老化の影響は、人間の脳、特に前頭葉にあらわれるようです。「人生100年時代」を生き抜くためには、脳をなるべく長持ちさせたり、仮に認知症になったとしても、その進行を遅らせるための方策がより重要になってくるとのこと。前頭葉の機能を若々しく保つためには、様々なことを、ただ鵜呑みにするのではなく、疑ってみるという姿勢が重要だ、と著者は言います。テレビを見ていて、「そうだったのか!」と感心しているだけでは老後は心配だと言います。昔はよく、中高年や老人が、テレビを見ながら、放送内容に突っ込みを入れていたが、そういったことは、脳にとってはとてもいい行為だそうです。「そんなわけないよ」、「別の見方をしたらこうだろう」と自分なりの意見を思考することが、前頭葉の機能維持には大変効果的だそうです。
そして、70代になると、体のすべての臓器の能力が落ちてくるそうです。必要性があると必ずしも言い切れないような治療や手術を行って、結果的にQOL(生活の質)を落としてしまうことはよくあるとのこと。そうならないためには、長生きできるか、或いは自分がのぞむような晩年を生きられるかという観点から、医師の言うことを自分の頭で考える習慣をつけよう、と言います。

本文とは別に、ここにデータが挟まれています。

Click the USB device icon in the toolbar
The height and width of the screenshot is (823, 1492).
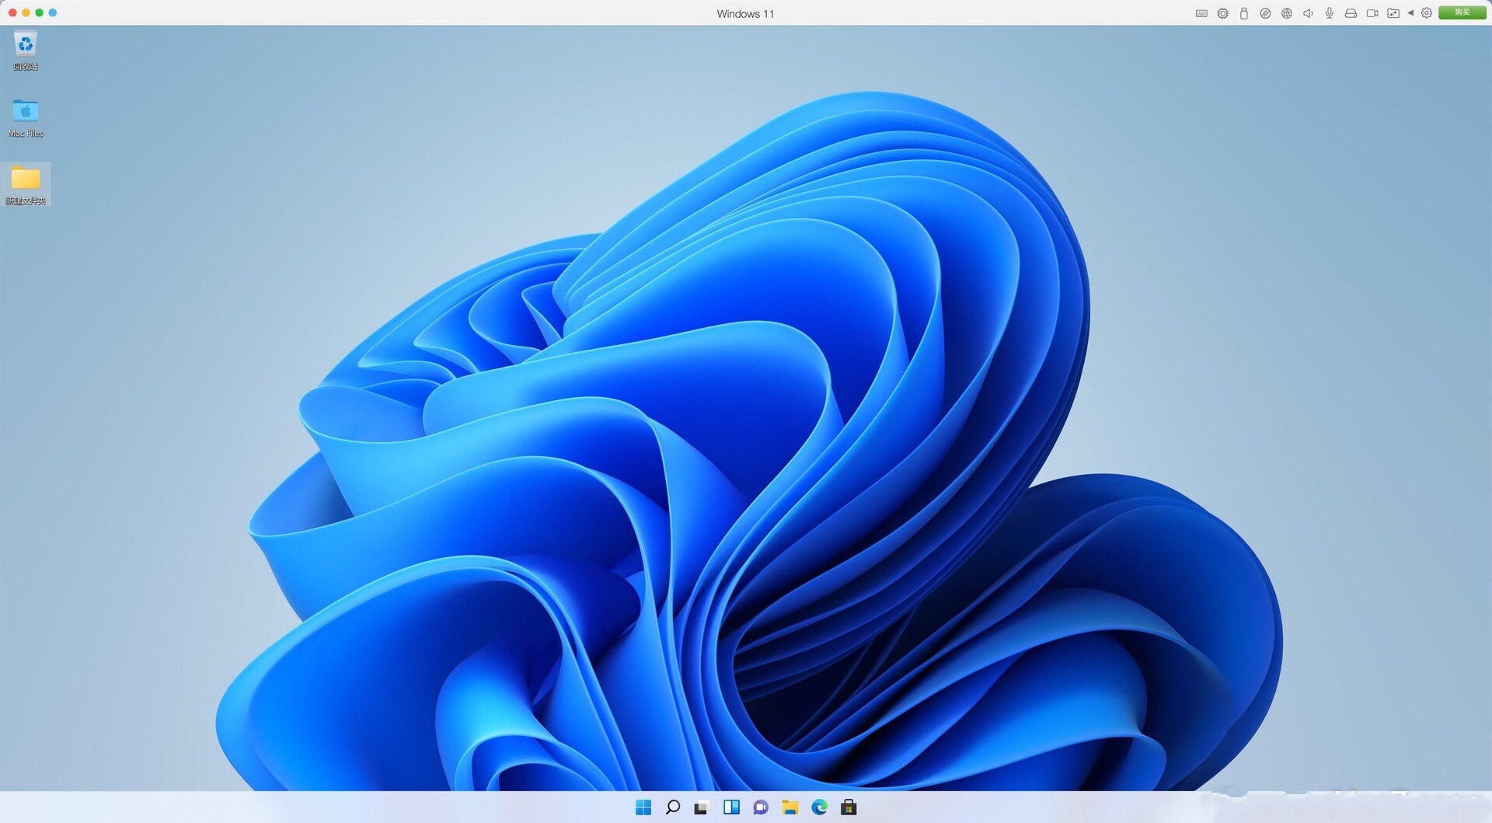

アンチエイジングなどにより寿命が延びることは、良いことずくめだと思っていたのです。しかし、寿命が延びることによって働く期間が延びるだけでなく、認知症や要介護状態で生きる期間も、それにつれて延びる点は、以外でもありショックでもありました。また、私は、人の言うことを鵜呑みにするインプット型の人間であることから、自分の意見をもったアウトプット型の人間に代わっていくことも必要であると思いました。
人生「100年時代」と言っても、すべての人が元気で長生きできる訳ではないようです。人それぞれに、健康状態や、生活レベルには差があり、そこには大きな格差があるというのが現実なのです。そして、例え認知症になっても、また要介護状態になっても、会社や国が助けてくれるわけでもないのです。こういった老後の現実をふまえて、まだまだ余裕のある70代のうちに、将来に備えることが必要でしょう。